### Fragmento del documento
++++++
Y la abundancia de casos como el anterior creo a su vez un estereotipo perfectamente contrario al ejercicio de la solidaridad, sospechosos tantos otros casos, a menudo injustamente, de tratarse también de «solidaridades inmerecidas», ofrecidas sólo sobre la base de una apariencia quizá incluso deliberada de necesidad, cuando se había puesto a la luz que las necesidades de los objetos de solidaridad estaban bien cubiertas.

Las consecuencias de los fraudes de valor, como podemos ver cuando estudiamos el principio de confianza o el principio de tolerancia, a menudo son devastadoras, porque traen a su estela una enseñanza que perdura, y que casi nunca es correcta: la de que todos mienten cuando reclaman para sí el beneficio de que se les apliquen los valores democráticos; y la verdad es que los que mienten son muy pocos.

Otra cuestión es que, en el aspecto que tratamos en este momento, sucede que hay personas que se reclaman como objeto de solidaridad y que según las medidas habituales no deberían serlo, pero ellas no lo saben.

Existe cierta tendencia en personas, y quizá más en cierto tipo de agrupaciones de personas, que lleva a concentrarse en el estado todavía no plenamente satisfactorio en cuanto a ciertas variables en la propia vida, pero simultáneamente a ignorar el estado de esas variables en los demás. Esto da como resultado juicios de todo tipo, positivos y negativos, contradictorios, paradójicos, y todos equivocados. Además, sobre eso cae la capa de los prejuicios consolidados y como tales menos perceptibles por los sujetos, que en sus discursos suelen darles la vuelta. El caso estruendoso, y que de tan extenso aún no ha sido posible acabar con él, es el de los prejuicios a favor de los inmigrantes en las sociedades occidentales procedentes de sociedades islámicas en general del oriente próximo y en ocasiones del Magreb, a los que se les supone precariedad económica en origen, y de ahí su emigración hasta nosotros, y también precariedad vital aquí, y de ahí múltiples ayudas de los diferentes niveles políticos (y privados) que se les dan. Y casi es imposible de derribar este estereotipo, a pesar de las múltiples ocasiones en que se ha puesto a la luz que se trataba de estudiantes de familias clase media en sus países de origen, y que aquí estaban alojados en colegios mayores o en pisos con algunos amigos, mientras estudiaban a menudo ingenierías o materias similares. Pero eran «pobres inmigrantes de países islámicos» para gran parte del negocio de la solidaridad, y desde luego para políticos de esos niveles intermedios, desinformados o apenas informados por los titulares de sus diarios favoritos, esquemáticos y rutinarios.

Todo esto es parte del complejo universo del ejercicio de la solidaridad en las sociedades desarrolladas. Dos muestras de pérdida de enfoque y de distorsión de escalas, típicas de la culpable sociedad desarrollada, y, de un modo paralelo a lo que ya observamos al reflexionar sobre la tolerancia, de uso fraudulento, en un caso, y compasivo en el otro, del ejercicio de un valor, aquí el de la solidaridad, que probablemente necesite un correctivo para no desaparecer por completo en sus manifestaciones meramente formales y folklóricas, como a menudo da la impresión de que está sucediendo.
++++++
### Tarea
Según el fragmento sobre la solidaridad, ¿por qué las consecuencias de los fraudes de valor suelen ser devastadoras? Responde en una a tres oraciones.

Datos de anclaje en capturas de pantalla
++++++
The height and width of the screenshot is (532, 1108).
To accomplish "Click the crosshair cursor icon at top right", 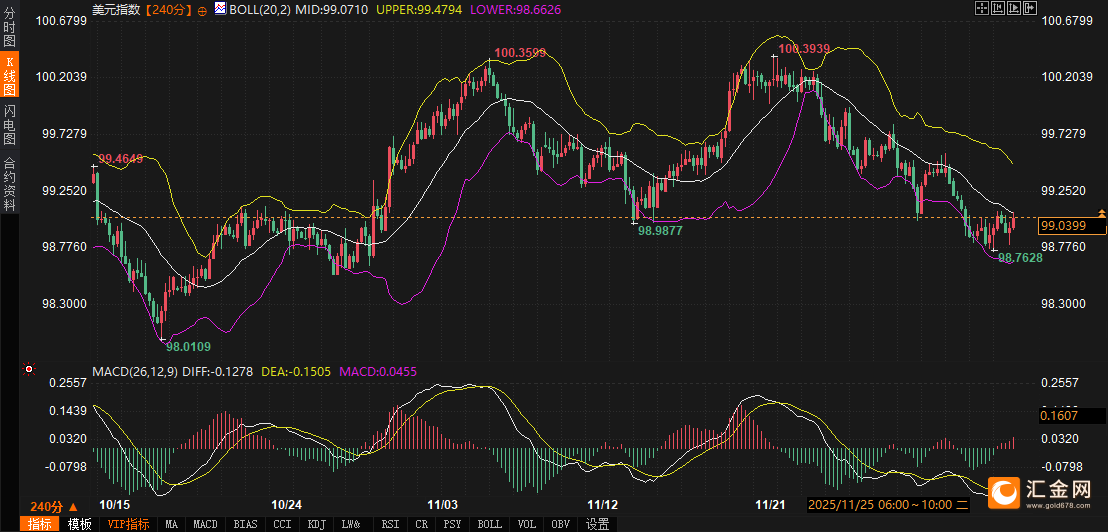I will (x=981, y=8).
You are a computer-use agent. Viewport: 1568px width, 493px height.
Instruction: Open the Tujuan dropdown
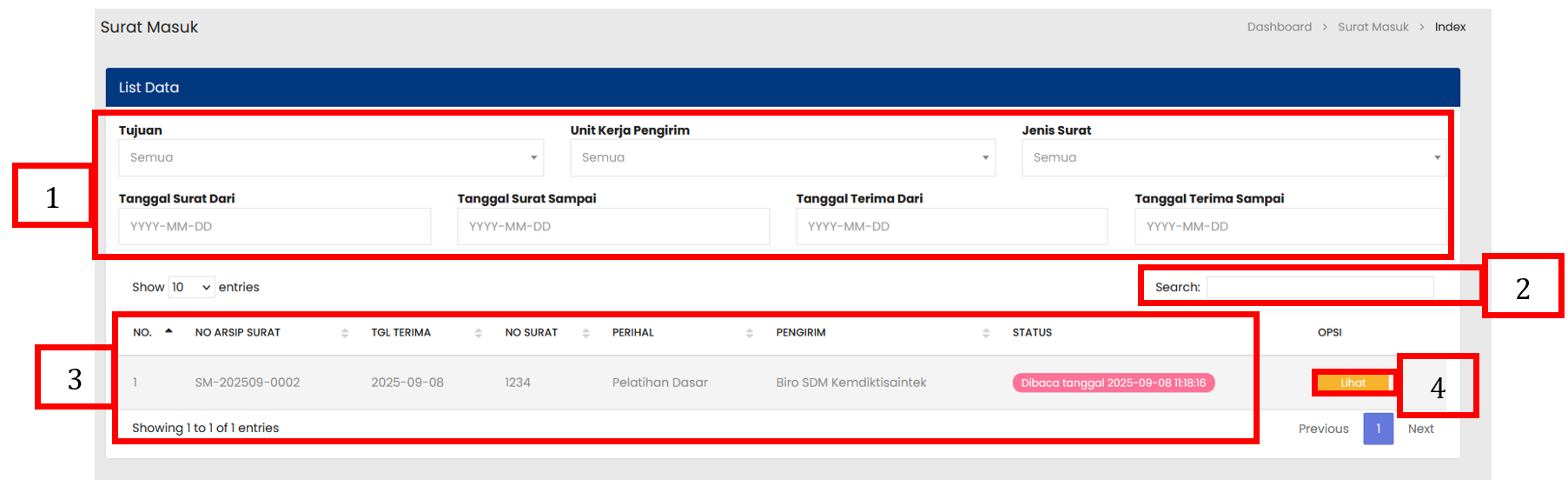[331, 158]
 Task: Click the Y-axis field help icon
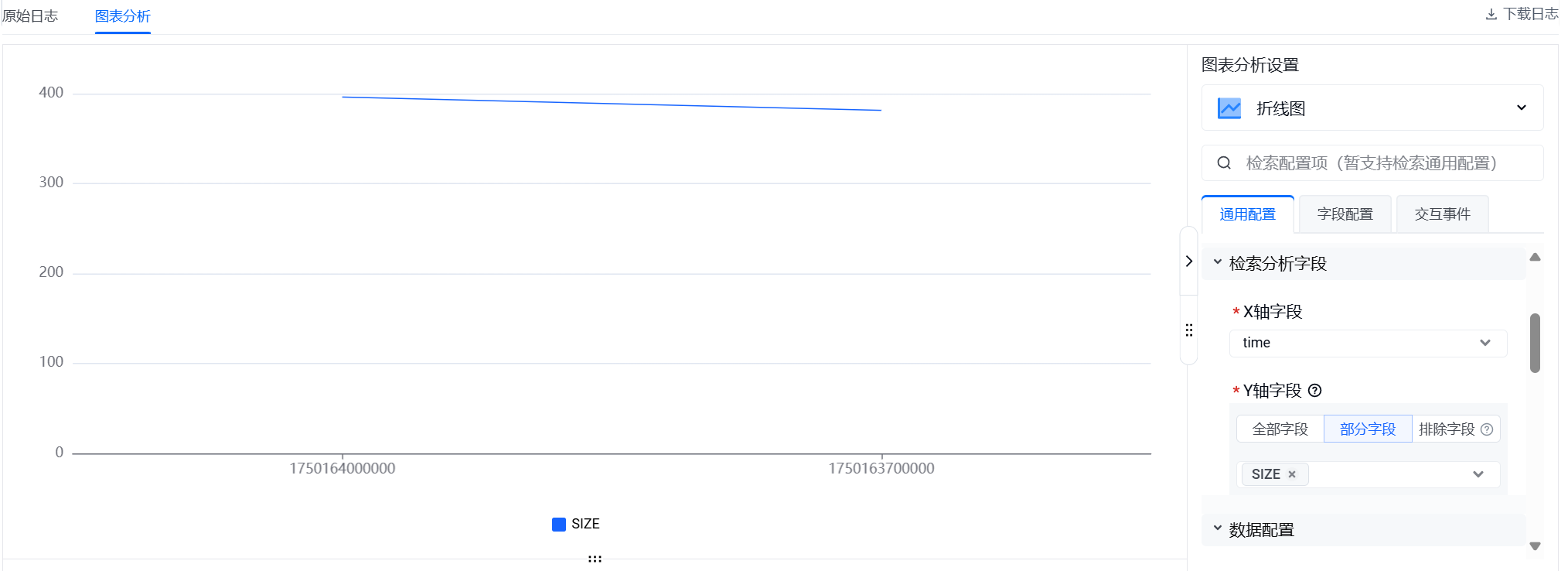[x=1314, y=391]
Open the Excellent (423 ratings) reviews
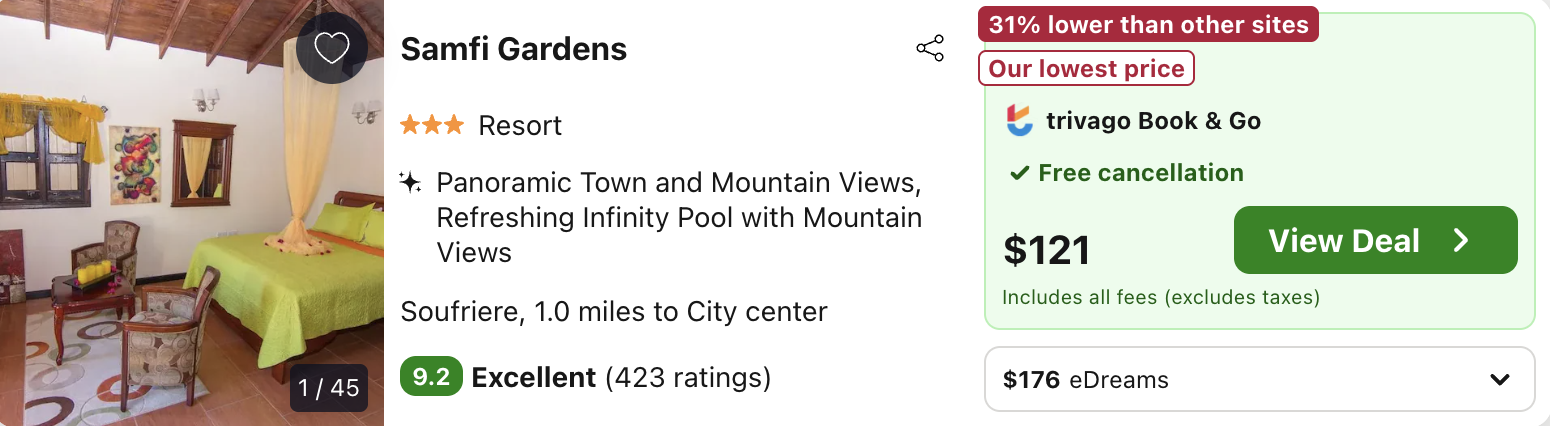Screen dimensions: 1550x426 click(621, 377)
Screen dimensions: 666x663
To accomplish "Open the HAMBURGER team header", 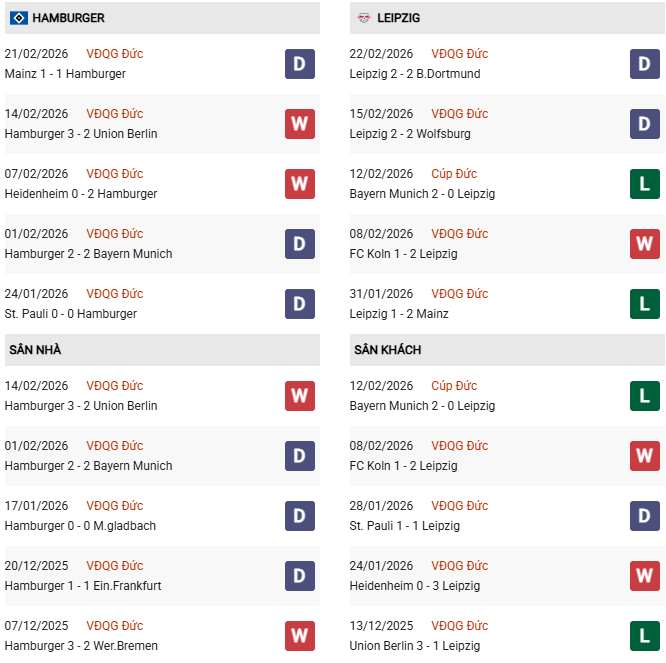I will tap(68, 18).
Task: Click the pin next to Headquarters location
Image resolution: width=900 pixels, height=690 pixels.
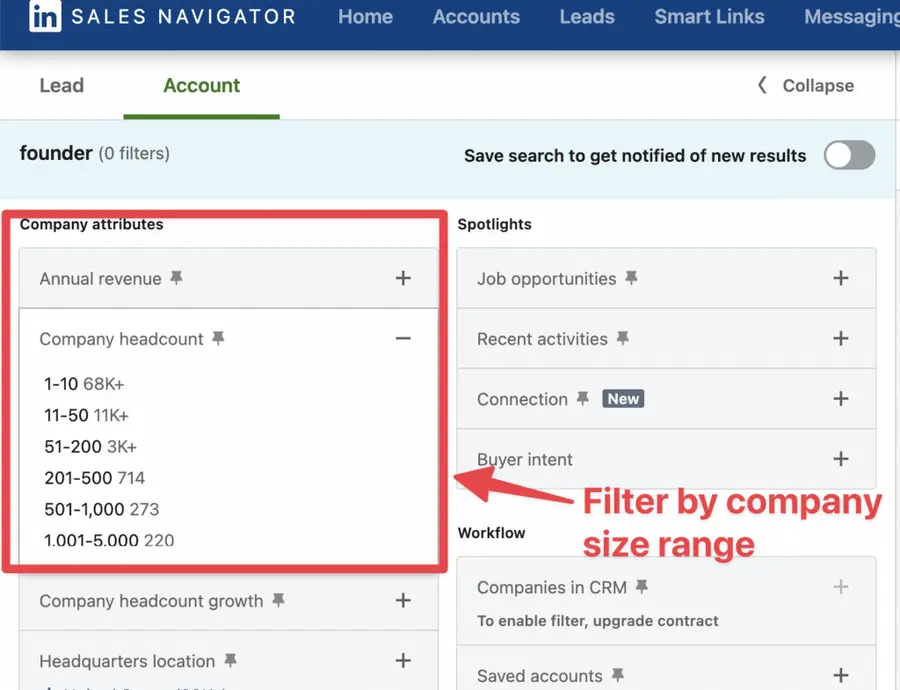Action: point(230,660)
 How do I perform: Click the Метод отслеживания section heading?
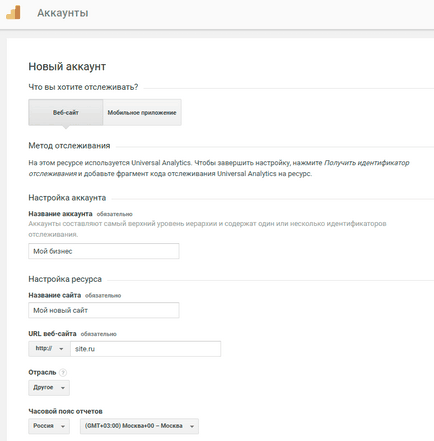[x=69, y=146]
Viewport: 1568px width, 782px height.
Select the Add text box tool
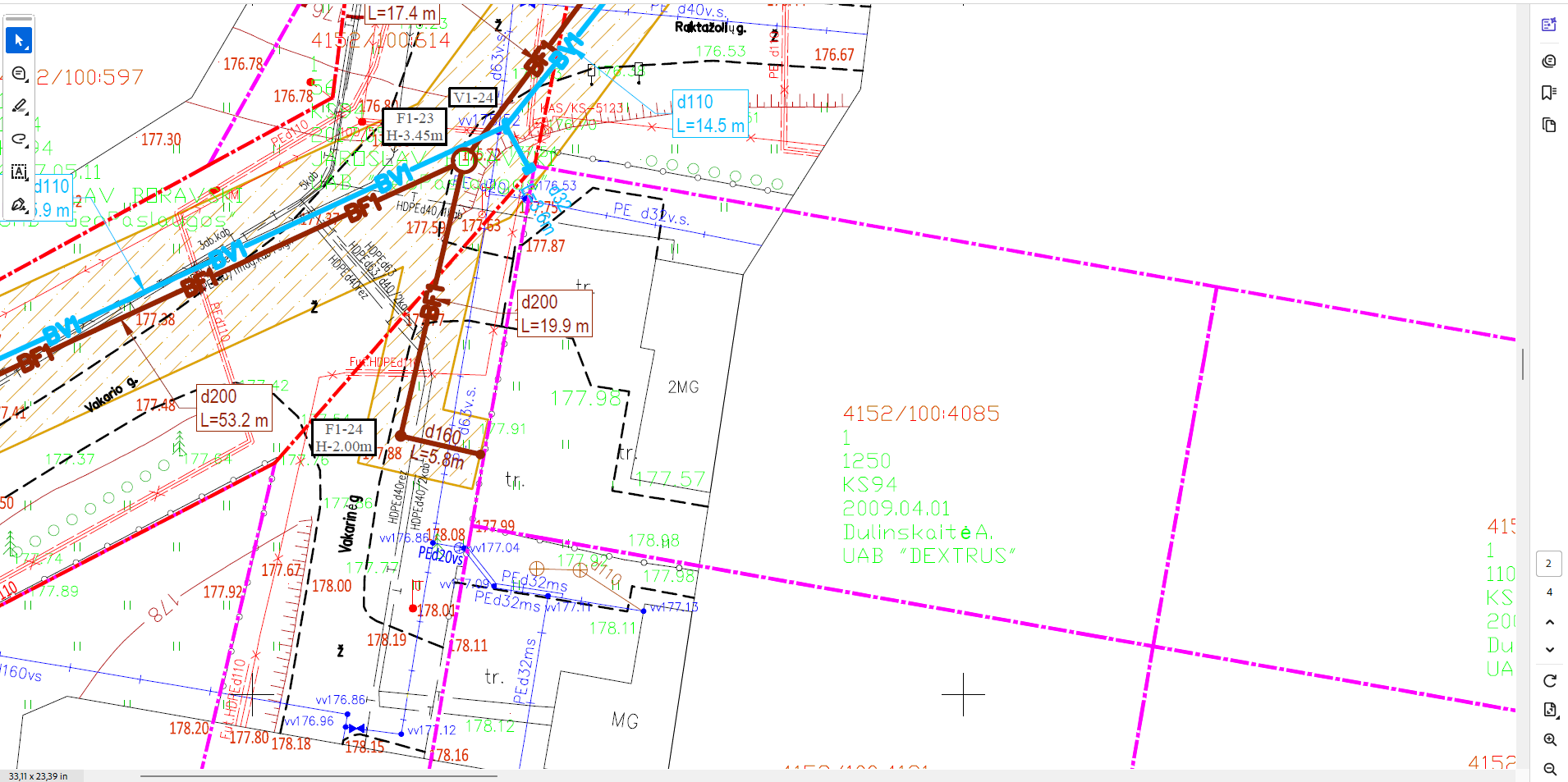pos(19,171)
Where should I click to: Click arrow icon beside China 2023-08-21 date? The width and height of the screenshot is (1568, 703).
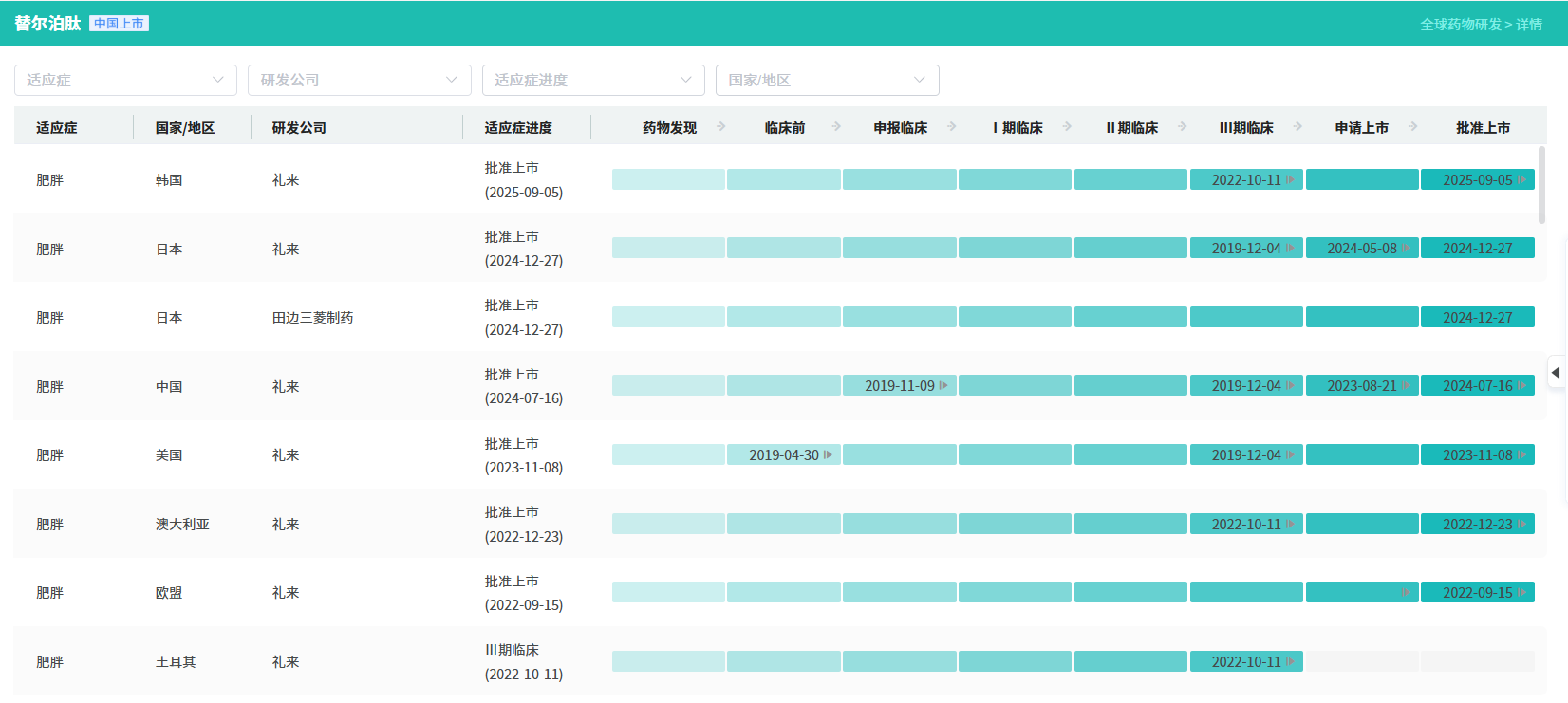coord(1406,386)
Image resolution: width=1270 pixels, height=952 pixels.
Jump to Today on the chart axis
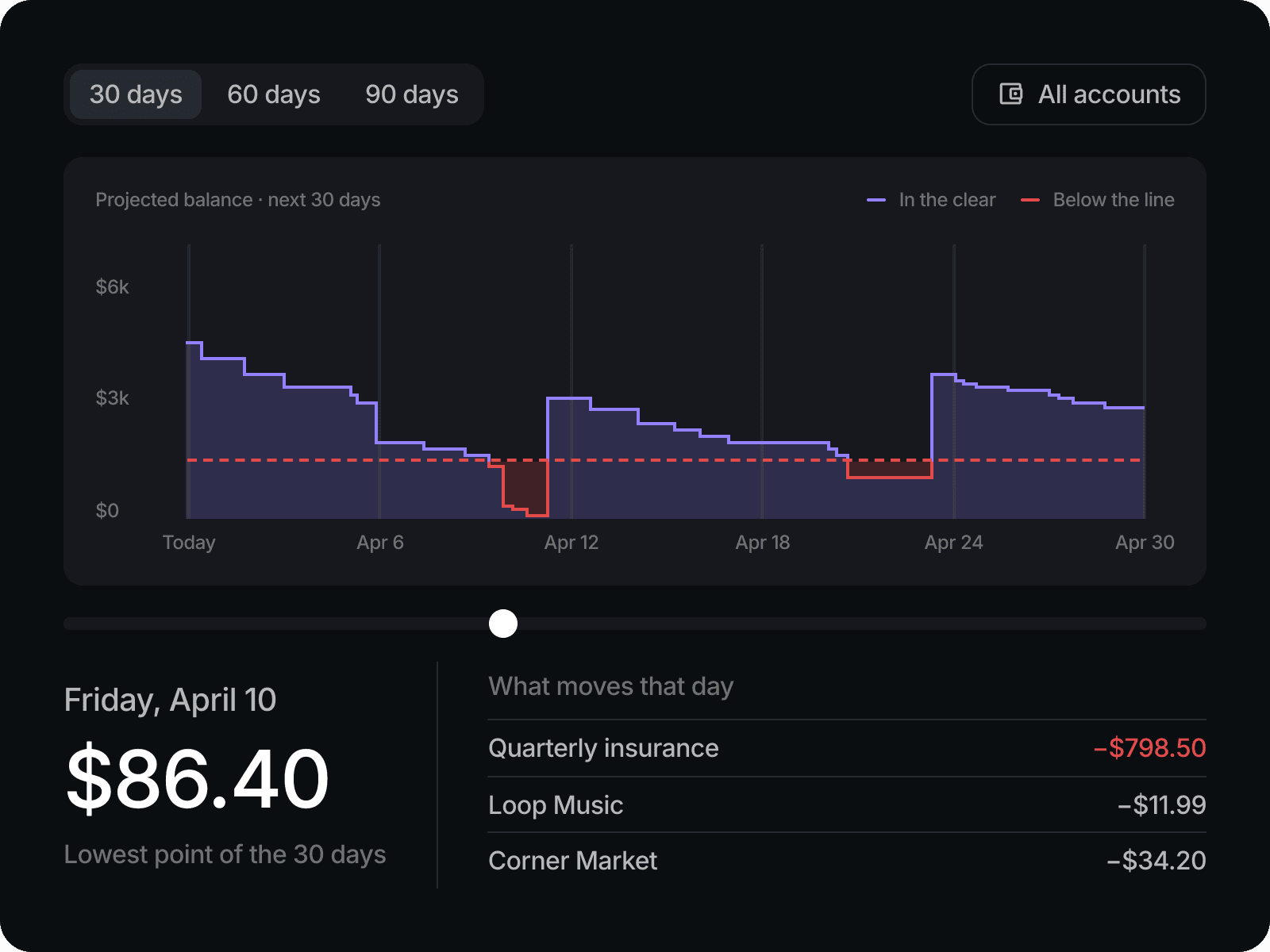(189, 543)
++++++
### Respuesta
Suelen ser devastadoras porque dejan una enseñanza que perdura y que casi nunca es correcta: que todos mienten cuando reclaman para sí el beneficio de que se les apliquen los valores democráticos. En realidad, quienes mienten son muy pocos.